Biz Fransa’dan önce, kendi ülkemizde 1921 Anayasası ile bunu başarabilmiştik. Üstelik bu anayasa toplumun demokratik temsilcileri tarafından yapılmış, toplumun tüm farklılıklarının dilleri, mezhepleri, kıyafetleri, yaşam tarzları meşru kabul edilmek suretiyle katılımıyla yapılan tek anayasa idi.

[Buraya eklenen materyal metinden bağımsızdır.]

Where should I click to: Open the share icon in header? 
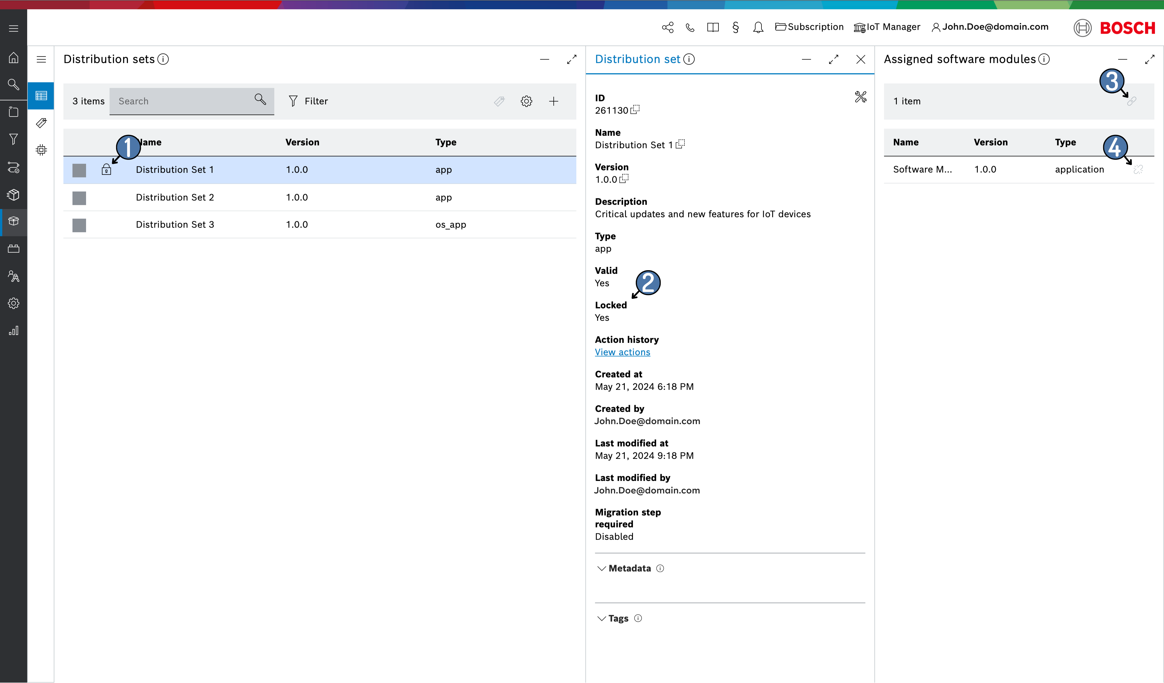point(667,27)
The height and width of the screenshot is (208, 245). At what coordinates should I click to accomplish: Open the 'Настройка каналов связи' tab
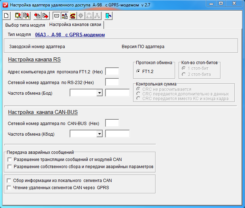75,25
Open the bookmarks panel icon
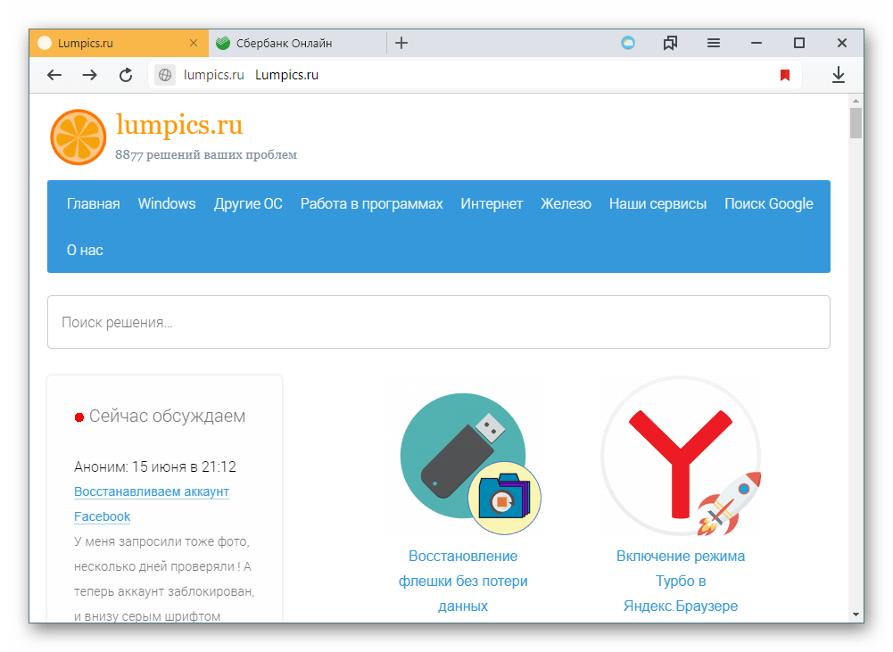The height and width of the screenshot is (652, 893). click(x=671, y=43)
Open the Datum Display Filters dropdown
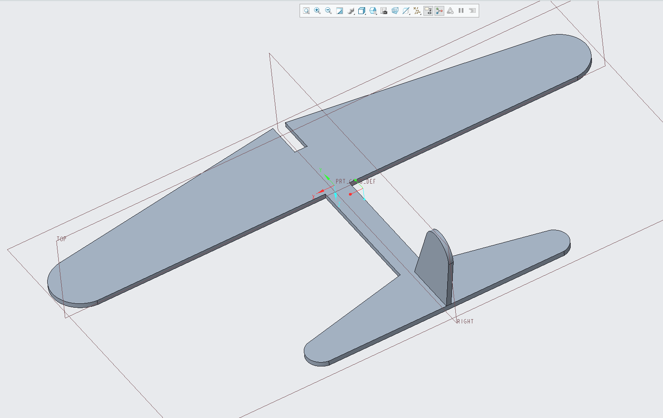Viewport: 663px width, 418px height. coord(417,11)
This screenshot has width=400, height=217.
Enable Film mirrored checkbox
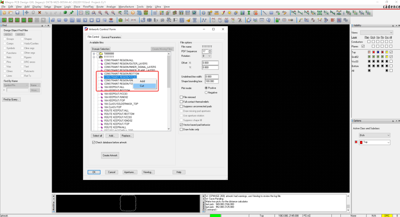181,97
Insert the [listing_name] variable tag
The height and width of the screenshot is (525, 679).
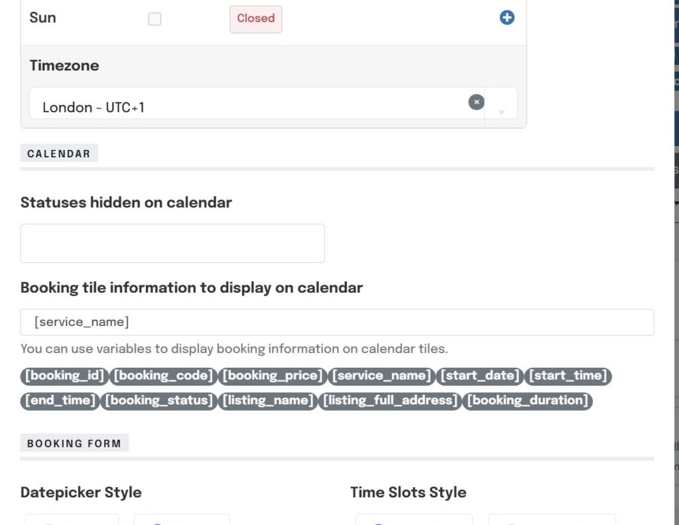(x=268, y=401)
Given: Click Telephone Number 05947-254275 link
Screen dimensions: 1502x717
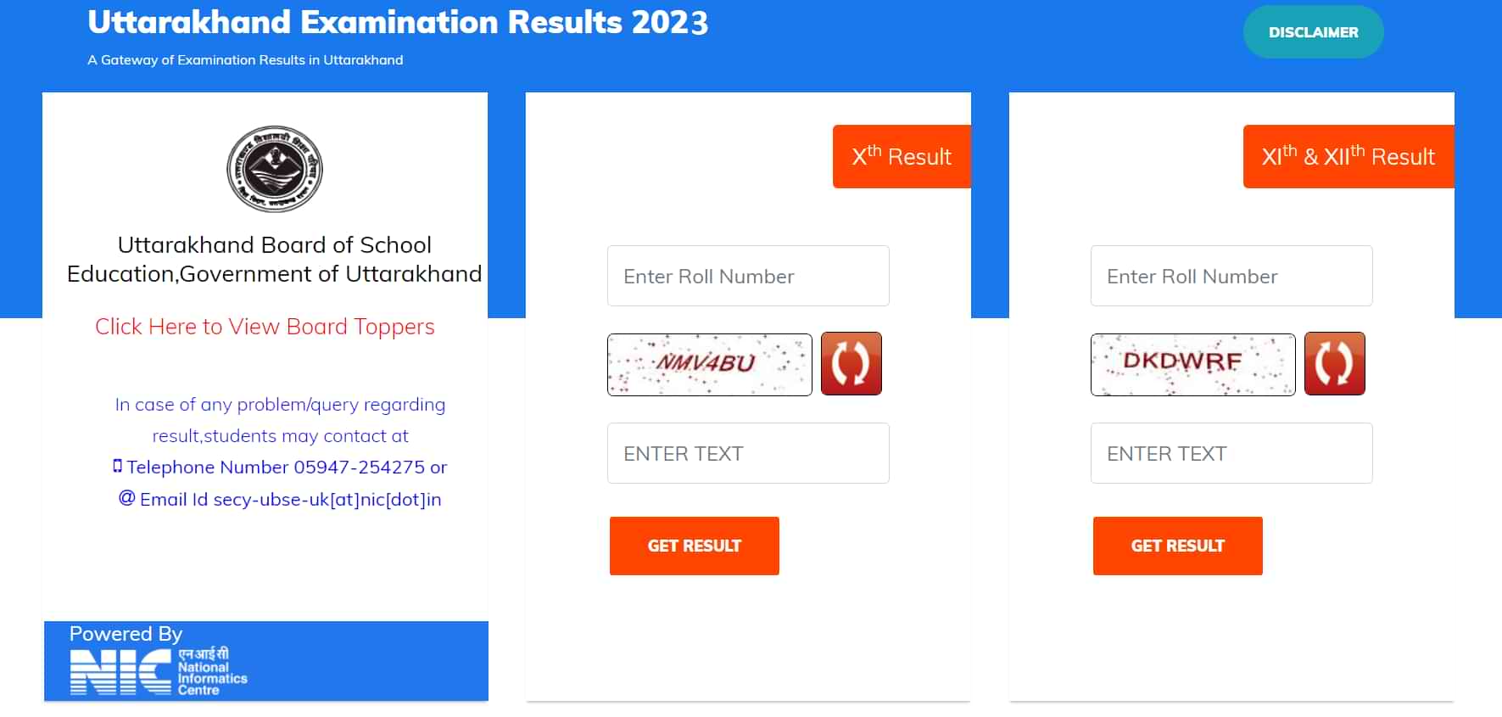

Ama sonraki anayasalar bunun tersini yaptı. Egemenlik millete ait olmaktan çıktı. Kuvvet nevzuhur unsurlara geçti. Ademi merkeziyetçilik ortadan kaldırıldı. Bunun faturasını ödemeye devam ediyoruz.
Bugünlerde çözüleceği yönünde yeniden umutların yeşerdiği Kürt Sorununu 1920 Meclisi ruhuyla ve 1921 Anayasasıyla muhtemelen hiç yaşamayacaktık ve bu kadar da bedel ödemeyecektik...
Kuvvetler ayrılığı ilkesini sivil toplumun güçlenmesiyle birlikte daha da derin bir şekilde tartışacağız. Ama bu konuda radikal değişimlere hazır olmak gerekir. Zira demokratik temsil ilkesi, toplumun kendine ait egemenlik yetkisini fiili imkansızlık nedeniyle kullanamamasından doğmaktaydı. Peki bugün sahip olduğumuz akıllı telefonlar ve bilgi teknolojilerindeki gelişmelerle, örneğin yasama işlemlerini tamamen elektronik ortamda milyonlarca kişinin katılımıyla yapabilir hale geldiğimizde ne olacak? Bu durumda iktidarın şekil değiştireceği ve geleneksel “yasama-yürütme-yargı” dengesinin işe yaramayacağını söyleyebilir miyiz?
Daha önce de söylediğimiz gibi, her bir ilke ve kurum kendini üreten tarihsel koşullar devam ettiği sürece geçerlidir. Koşullar değiştiği anda, yeni ilkeler ve kurumlar tartışmak gerekecektir.
Bu yüzden anakronizme düşmemeye de dikkat etmek lazım.